RiVAE

LogoLogo

Instead of sampling from a fixed Gaussian prior $z \sim \mathcal{N}(0, I)$, RiVAE generates data by navigating through the learned latent geometry. A well-trained VAE on MNIST defines a 2D latent space, but rather than treating it as flat, I reinterpret it as a Riemannian-like manifold induced by the model’s own epistemic structure — namely, its local uncertainty and global density.

Repository (private)

The MNIST dataset in latent space:

mnist_latent_spacemnist_latent_space

Interactive Visualization

Epistemic Geometry in Latent Space

In the RiVAE framework, every latent coordinate $z$ carries two key epistemic quantities:

  • Local uncertainty $U(z)$: the posterior variance, describing epistemic noise, indicates whether the existence of the data on this coordinate is making sense.
  • Global density $P(z)$: the log-likelihood under a Gaussian Mixture Model fitted on the latent embeddings.

Together they define a surrogate line element: $$d\mathcal{l} = (1 + \alpha_u u(z) + \alpha_p p(z)) |z_i - z_j|_2$$ Where $U$ and $P$ penalize motion toward uncertain or low-density regions.

This metric — termed UDLD (Uncertainty and Density-aware Latent Distance) — effectively bends the Euclidean latent space according to the model’s epistemic beliefs.

From Metric to Graph

A k-nearest neighbor (kNN) graph built from UDLD distances discretely approximates the manifold’s chart structure. Edges implicitly align with geodesics because the UDLD penalization discourages connections that cross uncertain or low-density regions — effectively tracing along the manifold’s high-confidence surface.

mnist_latent_space_manifoldmnist_latent_space_manifold

Interactive Visualization

However, unlike deterministic geodesic solvers, this graph-based construction enables non-deterministic trajectory generation. At each step, the model can probabilistically select the next node among the top-k neighbors, with transition probabilities biased by edge weights or curvature penalties. Thus, trajectories through latent space become stochastic realizations of geodesic motion — a diffusion-like walk across epistemic geometry, not merely interpolation.

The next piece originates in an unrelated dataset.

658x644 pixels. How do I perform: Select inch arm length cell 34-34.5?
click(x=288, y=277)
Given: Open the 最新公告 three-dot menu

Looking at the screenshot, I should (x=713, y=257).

Local Approximation over Global Computation

Because full pairwise UDLD computation scales as $O(N^2)$, direct distance matrices are infeasible for large datasets. Instead, RiVAE employs a sampled-batch approximation, computing local UDLD neighborhoods within limited subsets while always including the start and target points. This is not merely a computational trick — it echoes how continuous geodesics are integrated locally: dense local information near the current region of interest suffices to maintain global consistency of the path.

Geometric Generation

Once the kNN graph is constructed, generation proceeds as a geodesic walk between latent points. Each intermediate latent code is decoded into an image, yielding a smooth semantic trajectory across the manifold. The resulting animation reveals a discrete geodesic on the epistemic manifold — each frame a valid MNIST digit, transitioning smoothly in semantic space without leaving the data support.

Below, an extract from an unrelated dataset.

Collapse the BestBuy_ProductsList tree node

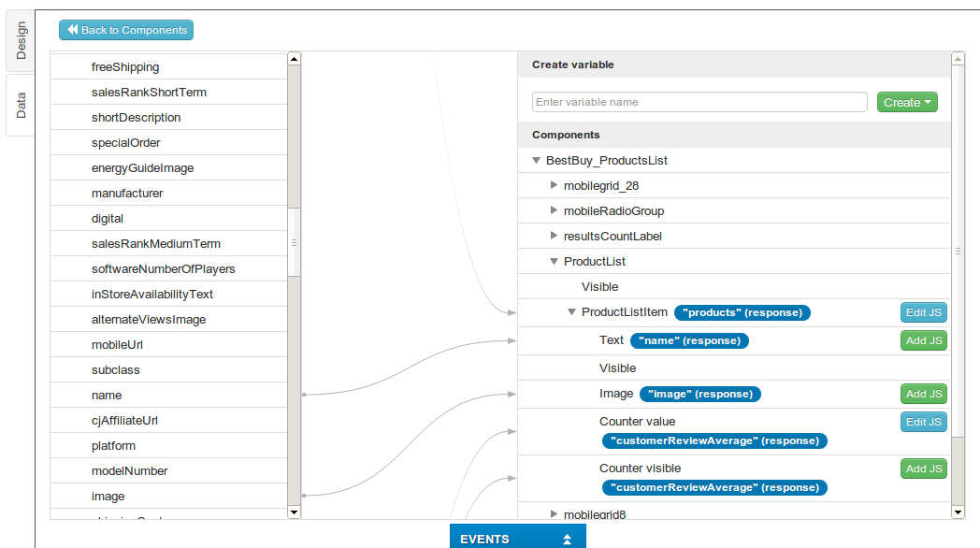(537, 161)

mnist_latent_space_trajectorymnist_latent_space_trajectory

Interactive Visualization

StartEndTransition
mnist_trajectory_start mnist_trajectory_startmnist_trajectory_end mnist_trajectory_endmnist_trajectory mnist_trajectory

Such non-deterministic paths can represent families of valid interpolations, sampling multiple epistemically consistent routes between two data modes.

Outlook

RiVAE transforms a conventional VAE into a geometric generator, embedding epistemic awareness directly into the latent topology. Beyond smooth generation, this opens possibilities for:

  • Curvature-aware latent regularization
  • Geodesic gradient flows
  • Uncertainty-weighted exploration in diffusion models.

Future work may generalize this to higher-dimensional latent spaces by learning Riemannian metrics directly via pullback Jacobians or graph Laplacians — bridging epistemic geometry and intrinsic generative control.